Congenital diaphragmatic hernias occur in approximately 1 in 2,200–12,500 live births and typically occur in the posterolateral left hemidiaphragm (
16). The reported cases in this series were also located on the left side. Right-sided, bilateral, paraesophageal and pericardial hernias may also occur (
5). The classic US signs are cystic thoracic lesion with a mediastinal shift and occasionally an absence of a normally positioned fluid- filled stomach (
17). However, these sonographic findings do not always warrant a sufficient differential diagnosis and MR may be used for clarification of the findings. The contours of the diaphragm may easily be traced in the sagittal and coronal MR images. Besides, herniated organs like stomach, intestines, spleen and the liver can be identified by their characteristic MR appearances (
18,
19). In this series, herniated liver and spleen were seen in 50% of the CDH cases. The liver is observed on MR imaging as a slightly low signal intensity structure on T2-weighted imaging that is of higher signal intensity on T1-weighted imaging. The high morbidity associated with CDH is due to pulmonary hypoplasia resulting from the compression of the developing lungs by the herniated viscera (
5,
20). For diaphragmatic hernias in general, the position of the liver (above or below the diaphragm) is one of the best positive predictive values for survival, especially liver in the chest is associated with a worse prognosis than when the liver is completely intra-abdominal (
5,
21). Colon, with a high signal intensity on T1-weighted imaging and low signal intensity on T2-weighted imaging, the small bowel with fluid-filled loops, the stomach and the spleen, all can be well-visualized in hernias (
5). In this series, one case (case no. 17) was reported to have an intra-thoracic kidney. The incidence of intra-thoracic kidney as a result of congenital diaphragmatic hernia is extremely rare with a prevalence of less than 0.01% (
20,
22,
23). Incorrect prenatal diagnosis may have poor clinical results as many infants with space-occupying lesions suffer from respiratory problems. Fetal MRI may obviate postnatal CT or MRI necessity, which requires sedation to some extent especially when performed in the late gestational period. Our CDH cases no. 12, 13, and 16 were operated with prenatal planning. Termination of fetuses with US diagnosis of space-occupying lesions of the chest limits the number of fetuses referred for prenatal MRI. The assessment of space-occupying lesions of the chest with larger series would provide additional information of involuting lesions as well as providing guidance for postnatal surgery.

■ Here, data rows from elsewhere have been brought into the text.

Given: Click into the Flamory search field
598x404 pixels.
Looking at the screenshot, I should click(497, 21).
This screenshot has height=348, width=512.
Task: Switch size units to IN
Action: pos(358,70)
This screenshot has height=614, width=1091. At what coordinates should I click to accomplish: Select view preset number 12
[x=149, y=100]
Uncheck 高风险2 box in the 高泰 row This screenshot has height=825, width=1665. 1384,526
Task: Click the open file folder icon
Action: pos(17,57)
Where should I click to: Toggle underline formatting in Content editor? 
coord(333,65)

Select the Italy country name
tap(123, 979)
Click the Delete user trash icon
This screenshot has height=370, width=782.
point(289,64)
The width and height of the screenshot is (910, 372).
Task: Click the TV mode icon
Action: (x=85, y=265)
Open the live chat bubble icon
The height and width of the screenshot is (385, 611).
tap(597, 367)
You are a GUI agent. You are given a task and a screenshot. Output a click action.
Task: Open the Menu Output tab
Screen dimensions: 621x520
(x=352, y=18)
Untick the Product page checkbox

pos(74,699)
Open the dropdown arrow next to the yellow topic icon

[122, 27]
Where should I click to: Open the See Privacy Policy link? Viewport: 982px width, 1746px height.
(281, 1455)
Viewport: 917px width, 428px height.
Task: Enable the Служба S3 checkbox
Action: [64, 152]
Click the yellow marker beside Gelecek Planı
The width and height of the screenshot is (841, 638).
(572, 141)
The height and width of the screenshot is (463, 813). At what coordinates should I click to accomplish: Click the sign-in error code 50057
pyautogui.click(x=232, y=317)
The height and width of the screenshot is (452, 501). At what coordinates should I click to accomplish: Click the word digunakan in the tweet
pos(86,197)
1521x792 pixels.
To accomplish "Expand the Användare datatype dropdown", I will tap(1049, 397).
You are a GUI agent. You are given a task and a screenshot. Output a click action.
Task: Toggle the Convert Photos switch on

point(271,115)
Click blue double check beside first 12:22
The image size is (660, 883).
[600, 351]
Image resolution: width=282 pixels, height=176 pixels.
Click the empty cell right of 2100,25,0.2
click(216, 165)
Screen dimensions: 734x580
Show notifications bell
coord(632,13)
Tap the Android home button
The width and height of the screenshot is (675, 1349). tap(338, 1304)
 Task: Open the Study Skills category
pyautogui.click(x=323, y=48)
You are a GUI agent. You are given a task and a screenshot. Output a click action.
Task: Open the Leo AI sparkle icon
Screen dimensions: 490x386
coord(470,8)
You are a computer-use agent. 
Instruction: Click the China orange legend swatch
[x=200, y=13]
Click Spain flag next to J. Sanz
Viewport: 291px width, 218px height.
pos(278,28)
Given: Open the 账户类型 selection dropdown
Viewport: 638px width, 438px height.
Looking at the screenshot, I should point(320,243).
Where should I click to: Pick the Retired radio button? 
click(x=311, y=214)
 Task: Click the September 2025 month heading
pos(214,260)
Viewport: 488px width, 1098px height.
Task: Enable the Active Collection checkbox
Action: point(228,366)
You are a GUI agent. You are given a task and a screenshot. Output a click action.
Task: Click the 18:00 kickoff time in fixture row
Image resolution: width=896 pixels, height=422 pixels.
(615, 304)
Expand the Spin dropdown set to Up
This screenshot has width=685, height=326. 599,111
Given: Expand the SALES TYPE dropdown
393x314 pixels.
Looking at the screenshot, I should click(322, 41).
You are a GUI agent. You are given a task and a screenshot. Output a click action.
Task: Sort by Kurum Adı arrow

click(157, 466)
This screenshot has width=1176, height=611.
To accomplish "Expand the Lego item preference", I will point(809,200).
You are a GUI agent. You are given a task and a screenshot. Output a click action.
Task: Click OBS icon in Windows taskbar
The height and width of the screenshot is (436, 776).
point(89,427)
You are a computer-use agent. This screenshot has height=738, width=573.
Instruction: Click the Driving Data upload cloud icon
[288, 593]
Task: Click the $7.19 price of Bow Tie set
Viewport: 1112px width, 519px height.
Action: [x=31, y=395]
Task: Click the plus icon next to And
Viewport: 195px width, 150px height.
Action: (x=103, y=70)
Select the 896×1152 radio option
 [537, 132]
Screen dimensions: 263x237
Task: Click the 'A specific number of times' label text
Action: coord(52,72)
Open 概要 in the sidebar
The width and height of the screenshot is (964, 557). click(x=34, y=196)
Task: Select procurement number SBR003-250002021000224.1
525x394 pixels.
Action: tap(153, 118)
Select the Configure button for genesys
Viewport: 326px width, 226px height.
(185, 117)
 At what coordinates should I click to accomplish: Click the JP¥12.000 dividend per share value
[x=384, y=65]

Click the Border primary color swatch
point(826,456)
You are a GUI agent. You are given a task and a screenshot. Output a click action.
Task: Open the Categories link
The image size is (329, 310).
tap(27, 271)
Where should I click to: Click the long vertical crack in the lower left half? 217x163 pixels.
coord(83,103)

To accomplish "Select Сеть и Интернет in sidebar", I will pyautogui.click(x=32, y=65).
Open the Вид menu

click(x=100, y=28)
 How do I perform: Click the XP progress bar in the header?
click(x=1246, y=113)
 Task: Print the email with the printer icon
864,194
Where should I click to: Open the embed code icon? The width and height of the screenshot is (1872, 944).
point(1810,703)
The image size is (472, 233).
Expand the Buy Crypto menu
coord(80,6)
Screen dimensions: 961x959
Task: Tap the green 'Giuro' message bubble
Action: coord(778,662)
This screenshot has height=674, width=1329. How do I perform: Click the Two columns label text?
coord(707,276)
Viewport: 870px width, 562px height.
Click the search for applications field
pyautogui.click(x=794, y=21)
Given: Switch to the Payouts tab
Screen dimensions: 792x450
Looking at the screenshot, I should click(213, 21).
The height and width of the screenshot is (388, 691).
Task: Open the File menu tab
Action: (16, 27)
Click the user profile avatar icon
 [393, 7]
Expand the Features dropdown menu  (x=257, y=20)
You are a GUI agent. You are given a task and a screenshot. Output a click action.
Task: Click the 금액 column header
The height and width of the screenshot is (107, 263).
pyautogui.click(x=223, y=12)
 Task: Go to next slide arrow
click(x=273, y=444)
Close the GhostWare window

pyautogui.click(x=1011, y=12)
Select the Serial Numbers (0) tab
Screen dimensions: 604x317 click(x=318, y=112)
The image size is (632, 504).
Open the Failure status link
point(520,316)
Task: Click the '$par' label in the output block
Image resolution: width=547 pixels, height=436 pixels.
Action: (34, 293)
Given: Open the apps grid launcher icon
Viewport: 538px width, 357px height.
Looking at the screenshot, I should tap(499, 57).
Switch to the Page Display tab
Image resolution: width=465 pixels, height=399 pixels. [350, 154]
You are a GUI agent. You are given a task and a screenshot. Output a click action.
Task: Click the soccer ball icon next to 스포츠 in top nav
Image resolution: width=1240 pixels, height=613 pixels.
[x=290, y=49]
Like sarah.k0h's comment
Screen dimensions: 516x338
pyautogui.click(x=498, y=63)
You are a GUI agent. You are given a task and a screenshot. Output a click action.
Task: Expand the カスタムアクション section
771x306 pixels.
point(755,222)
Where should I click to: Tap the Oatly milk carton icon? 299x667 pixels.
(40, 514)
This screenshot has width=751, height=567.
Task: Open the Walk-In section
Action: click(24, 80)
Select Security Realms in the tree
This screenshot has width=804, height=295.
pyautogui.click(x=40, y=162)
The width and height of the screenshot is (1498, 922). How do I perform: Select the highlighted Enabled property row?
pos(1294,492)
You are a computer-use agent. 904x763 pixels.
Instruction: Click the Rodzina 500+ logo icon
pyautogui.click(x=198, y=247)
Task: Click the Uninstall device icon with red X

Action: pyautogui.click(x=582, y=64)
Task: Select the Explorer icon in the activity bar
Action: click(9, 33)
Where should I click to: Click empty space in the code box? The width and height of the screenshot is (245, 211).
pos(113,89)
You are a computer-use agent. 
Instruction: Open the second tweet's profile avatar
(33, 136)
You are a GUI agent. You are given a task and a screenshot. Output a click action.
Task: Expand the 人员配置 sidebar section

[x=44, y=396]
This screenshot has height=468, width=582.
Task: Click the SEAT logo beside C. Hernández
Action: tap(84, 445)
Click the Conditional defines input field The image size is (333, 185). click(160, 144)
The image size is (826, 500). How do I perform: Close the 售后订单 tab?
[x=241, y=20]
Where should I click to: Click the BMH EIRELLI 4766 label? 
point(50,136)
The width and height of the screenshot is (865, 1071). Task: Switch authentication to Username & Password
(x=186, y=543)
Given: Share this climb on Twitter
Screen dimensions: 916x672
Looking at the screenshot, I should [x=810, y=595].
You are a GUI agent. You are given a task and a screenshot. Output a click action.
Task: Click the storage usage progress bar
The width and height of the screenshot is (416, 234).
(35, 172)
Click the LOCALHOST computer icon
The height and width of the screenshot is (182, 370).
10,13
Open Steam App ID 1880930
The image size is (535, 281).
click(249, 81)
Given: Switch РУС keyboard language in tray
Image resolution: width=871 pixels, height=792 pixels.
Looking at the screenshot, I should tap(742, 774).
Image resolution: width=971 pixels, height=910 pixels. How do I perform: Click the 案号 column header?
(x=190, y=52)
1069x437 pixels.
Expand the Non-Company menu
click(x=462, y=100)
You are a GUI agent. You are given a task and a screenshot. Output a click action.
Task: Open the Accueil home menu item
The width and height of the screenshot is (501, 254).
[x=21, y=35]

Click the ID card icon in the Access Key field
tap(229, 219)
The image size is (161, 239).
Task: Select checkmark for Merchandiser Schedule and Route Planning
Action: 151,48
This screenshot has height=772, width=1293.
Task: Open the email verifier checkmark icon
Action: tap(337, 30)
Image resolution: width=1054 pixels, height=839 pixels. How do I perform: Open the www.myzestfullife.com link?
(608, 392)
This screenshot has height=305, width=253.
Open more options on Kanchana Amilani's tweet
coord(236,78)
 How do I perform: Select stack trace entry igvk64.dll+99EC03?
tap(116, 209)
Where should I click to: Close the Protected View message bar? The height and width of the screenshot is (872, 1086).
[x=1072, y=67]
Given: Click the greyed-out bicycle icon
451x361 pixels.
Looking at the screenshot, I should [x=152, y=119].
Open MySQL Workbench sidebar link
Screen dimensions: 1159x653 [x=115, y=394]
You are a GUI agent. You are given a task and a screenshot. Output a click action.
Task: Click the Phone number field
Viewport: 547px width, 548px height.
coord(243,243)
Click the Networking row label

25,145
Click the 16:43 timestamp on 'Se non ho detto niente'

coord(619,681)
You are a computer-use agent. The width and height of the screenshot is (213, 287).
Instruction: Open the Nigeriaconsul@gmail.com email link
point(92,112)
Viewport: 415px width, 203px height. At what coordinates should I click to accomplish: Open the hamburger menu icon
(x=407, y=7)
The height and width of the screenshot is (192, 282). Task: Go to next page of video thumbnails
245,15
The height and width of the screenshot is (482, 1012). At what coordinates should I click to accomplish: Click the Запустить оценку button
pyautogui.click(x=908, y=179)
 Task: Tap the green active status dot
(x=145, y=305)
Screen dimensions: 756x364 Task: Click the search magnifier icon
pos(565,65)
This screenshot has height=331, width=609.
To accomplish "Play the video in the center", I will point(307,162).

In conclusion, fetal MRI is helpful for reliable differential diagnosis of most common space occupying lesions of the chest. Follow-up MRI is important since the lesions may completely involute in utero or may be complicated by hydrops and mediastinal shift. Accurate differential diagnosis enabled by the multiplanar capability of MRI may help parental counseling; moreover, this may guide the immediate postnatal surgery obviating the necessity for extensive postnatal imaging.